Data to examine Start Marker

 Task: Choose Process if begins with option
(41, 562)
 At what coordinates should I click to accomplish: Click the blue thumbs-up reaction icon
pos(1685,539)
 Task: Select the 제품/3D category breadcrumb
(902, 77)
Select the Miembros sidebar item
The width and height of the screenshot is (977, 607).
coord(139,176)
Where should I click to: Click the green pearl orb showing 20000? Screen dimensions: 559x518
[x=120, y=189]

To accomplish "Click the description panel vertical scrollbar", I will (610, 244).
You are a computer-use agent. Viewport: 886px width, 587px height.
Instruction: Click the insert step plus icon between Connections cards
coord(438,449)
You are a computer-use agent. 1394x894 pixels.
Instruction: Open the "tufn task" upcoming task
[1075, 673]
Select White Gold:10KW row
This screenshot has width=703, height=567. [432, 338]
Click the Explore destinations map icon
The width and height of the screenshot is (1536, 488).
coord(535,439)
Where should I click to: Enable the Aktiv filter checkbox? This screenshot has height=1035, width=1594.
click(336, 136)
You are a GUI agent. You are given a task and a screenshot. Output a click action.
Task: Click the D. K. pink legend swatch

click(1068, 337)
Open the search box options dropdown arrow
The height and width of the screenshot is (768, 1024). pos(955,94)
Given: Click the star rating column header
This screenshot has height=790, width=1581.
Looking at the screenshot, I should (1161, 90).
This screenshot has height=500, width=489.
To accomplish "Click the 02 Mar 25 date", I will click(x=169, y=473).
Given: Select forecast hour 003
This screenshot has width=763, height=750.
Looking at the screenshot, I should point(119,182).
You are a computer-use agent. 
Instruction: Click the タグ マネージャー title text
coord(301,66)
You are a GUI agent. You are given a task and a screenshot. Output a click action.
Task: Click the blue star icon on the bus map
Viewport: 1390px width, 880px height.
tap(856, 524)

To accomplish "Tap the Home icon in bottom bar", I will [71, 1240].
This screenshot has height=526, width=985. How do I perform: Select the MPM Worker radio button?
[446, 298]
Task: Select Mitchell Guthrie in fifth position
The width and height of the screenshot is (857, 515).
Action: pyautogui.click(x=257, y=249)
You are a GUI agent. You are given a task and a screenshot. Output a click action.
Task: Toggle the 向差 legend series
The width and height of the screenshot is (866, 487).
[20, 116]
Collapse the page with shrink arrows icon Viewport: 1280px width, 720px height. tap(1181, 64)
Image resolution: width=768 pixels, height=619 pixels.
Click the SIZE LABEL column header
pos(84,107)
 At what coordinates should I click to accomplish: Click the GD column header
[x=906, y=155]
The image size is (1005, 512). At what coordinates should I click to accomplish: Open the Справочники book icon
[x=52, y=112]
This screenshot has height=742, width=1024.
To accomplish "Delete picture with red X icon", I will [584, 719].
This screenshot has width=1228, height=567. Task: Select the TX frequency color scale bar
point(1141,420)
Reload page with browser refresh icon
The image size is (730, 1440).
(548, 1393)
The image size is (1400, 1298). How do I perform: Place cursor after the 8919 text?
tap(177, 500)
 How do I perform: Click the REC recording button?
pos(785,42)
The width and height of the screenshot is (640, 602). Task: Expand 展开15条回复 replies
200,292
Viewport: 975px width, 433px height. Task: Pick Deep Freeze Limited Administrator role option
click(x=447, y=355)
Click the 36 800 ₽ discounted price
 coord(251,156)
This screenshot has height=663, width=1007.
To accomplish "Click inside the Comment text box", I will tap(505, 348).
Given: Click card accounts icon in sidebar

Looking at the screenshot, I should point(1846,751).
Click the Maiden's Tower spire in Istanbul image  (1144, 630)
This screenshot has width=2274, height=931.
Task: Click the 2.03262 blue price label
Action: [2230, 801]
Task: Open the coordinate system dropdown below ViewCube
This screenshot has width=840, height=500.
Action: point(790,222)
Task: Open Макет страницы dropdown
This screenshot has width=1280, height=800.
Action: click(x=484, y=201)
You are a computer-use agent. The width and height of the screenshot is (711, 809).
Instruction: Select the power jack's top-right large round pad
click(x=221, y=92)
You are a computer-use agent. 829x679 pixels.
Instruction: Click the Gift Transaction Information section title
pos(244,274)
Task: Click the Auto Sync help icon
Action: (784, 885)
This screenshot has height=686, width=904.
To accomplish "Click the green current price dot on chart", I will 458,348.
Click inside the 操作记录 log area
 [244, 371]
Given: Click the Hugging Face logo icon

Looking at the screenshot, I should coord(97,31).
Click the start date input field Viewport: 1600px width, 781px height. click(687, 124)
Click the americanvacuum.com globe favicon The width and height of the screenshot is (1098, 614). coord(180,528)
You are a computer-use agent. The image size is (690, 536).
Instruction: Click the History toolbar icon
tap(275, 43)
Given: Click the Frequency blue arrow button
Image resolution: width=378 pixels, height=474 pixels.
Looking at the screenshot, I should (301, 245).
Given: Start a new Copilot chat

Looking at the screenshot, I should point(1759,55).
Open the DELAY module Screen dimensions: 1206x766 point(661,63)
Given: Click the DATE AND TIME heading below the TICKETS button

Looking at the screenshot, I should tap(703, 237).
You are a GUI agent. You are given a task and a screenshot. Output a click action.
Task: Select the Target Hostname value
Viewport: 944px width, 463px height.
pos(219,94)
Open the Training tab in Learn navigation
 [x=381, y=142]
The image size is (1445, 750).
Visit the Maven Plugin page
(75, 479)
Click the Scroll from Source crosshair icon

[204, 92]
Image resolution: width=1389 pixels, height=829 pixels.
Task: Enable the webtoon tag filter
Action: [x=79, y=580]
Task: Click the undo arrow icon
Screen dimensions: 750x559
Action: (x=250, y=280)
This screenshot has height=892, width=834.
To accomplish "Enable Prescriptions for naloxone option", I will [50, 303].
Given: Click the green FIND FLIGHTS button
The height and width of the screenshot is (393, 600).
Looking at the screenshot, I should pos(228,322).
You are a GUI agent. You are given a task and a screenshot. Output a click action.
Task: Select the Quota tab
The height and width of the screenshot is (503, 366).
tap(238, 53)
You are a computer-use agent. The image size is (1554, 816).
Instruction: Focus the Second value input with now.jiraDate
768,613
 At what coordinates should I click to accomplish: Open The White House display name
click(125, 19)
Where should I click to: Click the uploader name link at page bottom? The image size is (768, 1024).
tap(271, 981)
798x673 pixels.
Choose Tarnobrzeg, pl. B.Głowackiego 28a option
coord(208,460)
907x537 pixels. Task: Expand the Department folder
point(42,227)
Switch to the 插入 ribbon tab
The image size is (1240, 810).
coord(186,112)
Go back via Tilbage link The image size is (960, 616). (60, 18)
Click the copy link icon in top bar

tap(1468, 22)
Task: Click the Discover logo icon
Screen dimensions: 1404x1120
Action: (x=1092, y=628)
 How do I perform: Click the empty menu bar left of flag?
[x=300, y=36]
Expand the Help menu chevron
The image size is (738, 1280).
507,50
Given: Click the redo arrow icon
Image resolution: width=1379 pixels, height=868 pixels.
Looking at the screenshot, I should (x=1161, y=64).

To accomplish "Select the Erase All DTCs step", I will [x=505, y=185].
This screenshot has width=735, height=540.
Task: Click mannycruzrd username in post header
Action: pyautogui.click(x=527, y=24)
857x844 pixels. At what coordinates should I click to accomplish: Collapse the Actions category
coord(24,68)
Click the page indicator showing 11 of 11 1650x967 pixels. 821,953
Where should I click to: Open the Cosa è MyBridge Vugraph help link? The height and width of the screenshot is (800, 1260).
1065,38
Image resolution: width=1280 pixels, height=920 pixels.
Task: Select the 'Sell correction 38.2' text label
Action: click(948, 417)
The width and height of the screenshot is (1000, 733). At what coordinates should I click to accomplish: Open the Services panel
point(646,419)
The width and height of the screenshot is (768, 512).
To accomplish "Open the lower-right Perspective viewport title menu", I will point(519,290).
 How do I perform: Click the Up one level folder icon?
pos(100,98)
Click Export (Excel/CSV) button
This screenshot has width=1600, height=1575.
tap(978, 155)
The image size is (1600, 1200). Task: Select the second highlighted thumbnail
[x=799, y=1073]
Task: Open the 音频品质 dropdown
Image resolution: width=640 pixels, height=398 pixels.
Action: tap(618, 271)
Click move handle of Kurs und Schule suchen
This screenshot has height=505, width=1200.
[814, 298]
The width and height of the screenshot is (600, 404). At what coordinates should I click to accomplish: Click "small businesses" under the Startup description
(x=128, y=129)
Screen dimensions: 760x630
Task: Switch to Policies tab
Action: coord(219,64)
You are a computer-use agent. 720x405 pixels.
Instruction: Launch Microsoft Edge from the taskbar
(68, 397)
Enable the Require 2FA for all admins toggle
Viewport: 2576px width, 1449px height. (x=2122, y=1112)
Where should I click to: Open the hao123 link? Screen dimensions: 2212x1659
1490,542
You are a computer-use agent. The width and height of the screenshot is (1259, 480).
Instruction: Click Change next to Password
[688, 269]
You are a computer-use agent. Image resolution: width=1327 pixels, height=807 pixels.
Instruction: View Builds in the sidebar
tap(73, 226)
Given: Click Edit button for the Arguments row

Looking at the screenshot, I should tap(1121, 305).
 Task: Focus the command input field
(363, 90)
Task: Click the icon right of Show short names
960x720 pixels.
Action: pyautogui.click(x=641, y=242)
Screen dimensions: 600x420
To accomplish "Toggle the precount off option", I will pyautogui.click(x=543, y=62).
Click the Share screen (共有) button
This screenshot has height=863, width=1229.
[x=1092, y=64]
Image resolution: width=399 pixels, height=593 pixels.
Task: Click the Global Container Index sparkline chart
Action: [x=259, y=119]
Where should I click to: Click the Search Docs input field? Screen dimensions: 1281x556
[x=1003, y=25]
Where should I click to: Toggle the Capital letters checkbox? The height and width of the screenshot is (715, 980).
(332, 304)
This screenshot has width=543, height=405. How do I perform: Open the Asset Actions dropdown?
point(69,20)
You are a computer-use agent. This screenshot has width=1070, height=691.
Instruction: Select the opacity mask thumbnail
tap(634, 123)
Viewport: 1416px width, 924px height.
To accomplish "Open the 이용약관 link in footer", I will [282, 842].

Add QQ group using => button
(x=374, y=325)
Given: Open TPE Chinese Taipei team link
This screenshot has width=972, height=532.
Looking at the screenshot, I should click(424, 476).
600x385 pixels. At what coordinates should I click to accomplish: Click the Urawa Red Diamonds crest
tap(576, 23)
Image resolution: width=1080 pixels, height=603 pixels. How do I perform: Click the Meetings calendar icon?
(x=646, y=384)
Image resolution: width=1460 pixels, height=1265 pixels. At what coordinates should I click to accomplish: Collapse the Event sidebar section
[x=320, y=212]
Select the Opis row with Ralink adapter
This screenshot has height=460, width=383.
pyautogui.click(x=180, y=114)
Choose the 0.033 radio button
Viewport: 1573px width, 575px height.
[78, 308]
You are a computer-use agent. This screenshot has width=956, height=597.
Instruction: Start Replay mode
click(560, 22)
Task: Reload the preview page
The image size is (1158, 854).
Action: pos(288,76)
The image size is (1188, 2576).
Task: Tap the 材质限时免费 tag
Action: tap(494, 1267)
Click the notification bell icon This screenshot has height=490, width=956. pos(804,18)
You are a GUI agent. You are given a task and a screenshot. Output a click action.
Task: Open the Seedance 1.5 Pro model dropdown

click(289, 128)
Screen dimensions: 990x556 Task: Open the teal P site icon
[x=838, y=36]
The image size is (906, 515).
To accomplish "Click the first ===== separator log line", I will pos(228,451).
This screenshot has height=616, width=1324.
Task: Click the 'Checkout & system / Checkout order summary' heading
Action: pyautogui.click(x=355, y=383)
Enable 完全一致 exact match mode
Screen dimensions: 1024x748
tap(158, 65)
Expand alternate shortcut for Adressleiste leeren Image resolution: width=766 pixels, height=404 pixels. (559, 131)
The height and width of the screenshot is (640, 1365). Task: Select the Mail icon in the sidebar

Data to examine End Marker

Go over the data above and copy every line that has the word "computer" in it.

_Output of the exercise_
You are a computer-use agent. Viewport: 886px width, 587px height.
You are a computer-use agent. 1394x894 pixels.
You are a computer-use agent. 
You are a computer-use agent. The width and height of the screenshot is (711, 809).
You are a computer-use agent. 829x679 pixels.
You are a computer-use agent. The image size is (690, 536).
You are a computer-use agent. The image size is (1554, 816).
You are a computer-use agent. 720x405 pixels.
You are a computer-use agent. The width and height of the screenshot is (1259, 480).
You are a computer-use agent. Image resolution: width=1327 pixels, height=807 pixels.
You are a computer-use agent. This screenshot has width=1070, height=691.
You are a computer-use agent. This screenshot has width=956, height=597.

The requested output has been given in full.